No campo do capital americano, há uma distinção clara entre os segmentos. Enquanto investidores de infraestrutura e renda fixa migram parcialmente para mercados de menor volatilidade, como México e Chile, fundos de venture capital com sede nos EUA seguem investindo ativamente em startups brasileiras. Setores como fintech, edtech, healthtech e logística concentram as principais rodadas. A lógica aqui é outra: diferentemente dos fundos institucionais tradicionais, o venture capital atua com visão de longo prazo e apetite por disrupção. Startups brasileiras oferecem valuation atrativo, escalabilidade regional e penetração em mercados ainda pouco atendidos – características valorizadas por gestores como Andreessen Horowitz, Sequoia Capital e General Atlantic. 

Nesse ambiente, o comportamento dos bancos centrais se torna variável crítica. O Federal Reserve enfrenta o dilema entre o risco inflacionário gerado pelas tarifas e a desaceleração econômica. O Banco Central Europeu já avalia cortes de juros para mitigar os efeitos das restrições comerciais.
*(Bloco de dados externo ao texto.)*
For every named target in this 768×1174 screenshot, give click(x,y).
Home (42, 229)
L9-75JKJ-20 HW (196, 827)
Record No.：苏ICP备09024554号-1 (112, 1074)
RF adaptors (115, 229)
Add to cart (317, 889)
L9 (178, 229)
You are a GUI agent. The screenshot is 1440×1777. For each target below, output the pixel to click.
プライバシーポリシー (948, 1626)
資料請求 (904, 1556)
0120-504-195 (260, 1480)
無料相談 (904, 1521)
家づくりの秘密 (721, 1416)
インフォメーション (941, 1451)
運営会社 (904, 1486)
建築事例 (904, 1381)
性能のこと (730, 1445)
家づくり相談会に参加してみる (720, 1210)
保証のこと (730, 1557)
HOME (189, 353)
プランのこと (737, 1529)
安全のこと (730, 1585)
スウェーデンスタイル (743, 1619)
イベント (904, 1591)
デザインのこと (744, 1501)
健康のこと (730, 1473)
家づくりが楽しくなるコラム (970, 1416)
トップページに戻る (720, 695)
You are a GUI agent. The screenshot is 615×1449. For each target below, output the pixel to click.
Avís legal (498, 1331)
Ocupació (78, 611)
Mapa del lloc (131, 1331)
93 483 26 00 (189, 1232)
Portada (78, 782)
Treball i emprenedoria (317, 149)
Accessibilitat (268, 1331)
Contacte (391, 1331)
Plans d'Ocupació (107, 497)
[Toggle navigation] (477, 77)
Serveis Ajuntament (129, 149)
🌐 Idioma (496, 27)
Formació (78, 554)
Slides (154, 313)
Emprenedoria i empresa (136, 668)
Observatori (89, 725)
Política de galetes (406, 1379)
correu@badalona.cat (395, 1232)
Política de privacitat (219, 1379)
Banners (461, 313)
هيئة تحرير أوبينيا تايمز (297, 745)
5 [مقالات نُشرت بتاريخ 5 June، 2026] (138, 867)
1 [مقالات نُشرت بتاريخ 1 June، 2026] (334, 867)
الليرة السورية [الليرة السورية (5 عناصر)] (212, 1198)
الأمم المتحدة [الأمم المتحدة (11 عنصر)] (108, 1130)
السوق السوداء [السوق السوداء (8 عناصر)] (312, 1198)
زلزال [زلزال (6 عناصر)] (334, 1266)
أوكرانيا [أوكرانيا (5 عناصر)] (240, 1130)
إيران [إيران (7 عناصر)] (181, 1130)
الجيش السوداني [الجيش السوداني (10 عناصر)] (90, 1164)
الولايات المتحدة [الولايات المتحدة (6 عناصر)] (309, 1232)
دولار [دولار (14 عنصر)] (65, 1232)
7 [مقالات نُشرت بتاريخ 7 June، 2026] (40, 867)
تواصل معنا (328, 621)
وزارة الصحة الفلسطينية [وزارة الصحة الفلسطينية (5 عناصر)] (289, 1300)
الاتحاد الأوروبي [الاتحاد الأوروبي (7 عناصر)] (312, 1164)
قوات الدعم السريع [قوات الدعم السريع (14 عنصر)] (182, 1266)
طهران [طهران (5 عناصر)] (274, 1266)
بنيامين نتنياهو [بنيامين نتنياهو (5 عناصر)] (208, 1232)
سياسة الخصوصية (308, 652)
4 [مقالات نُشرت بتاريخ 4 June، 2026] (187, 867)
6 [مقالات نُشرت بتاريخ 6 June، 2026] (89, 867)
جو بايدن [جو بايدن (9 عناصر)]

No Brasil, o Banco Central tem adotado postura cautelosa, mas também inovadora: o anúncio feito pelo presidente da autarquia, Gabriel Galípolo, sobre o uso do Pix como garantia de empréstimos, sinaliza compromisso com a modernização do sistema financeiro e ampliação da liquidez no mercado de crédito. 

É nesse cenário multifacetado que a Lei da Reciprocidade ganha relevância adicional. Para o capital asiático, que opera sob racionalidade geopolítica e industrial, a previsibilidade institucional brasileira — ainda que desafiadora — é compensada pela relevância estratégica dos ativos. Para o capital americano de risco, o diferencial competitivo ainda está no ecossistema de inovação. Em ambos os casos, o Brasil segue no jogo. 

A percepção externa sobre o país é segmentada. A retração de parte dos fundos tradicionais não implica fuga generalizada. O que se vê é uma reconfiguração do perfil dos investidores e dos setores-alvo. Energia, logística, mineração, agricultura e tecnologia permanecem como vetores principais de atração de capital estrangeiro. Empresas brasileiras que souberem estruturar narrativas estratégicas, alinhar governança e antecipar movimentos regulatórios estarão mais bem posicionadas para captar recursos e liderar consolidações. 

No curto prazo, o Brasil se beneficia de ser “mercado neutro” nas disputas sino-americanas. No médio prazo, a efetividade da Lei da Reciprocidade dependerá da calibragem regulatória e da capacidade do Estado brasileiro em dialogar com seus principais parceiros comerciais. O novo ciclo de investimentos não será unidimensional – e o país que entender isso sairá à frente.

Lucas Moreira Gonçalves
Sócio do Martinelli Advogados e especialista em Mercado de Capitais.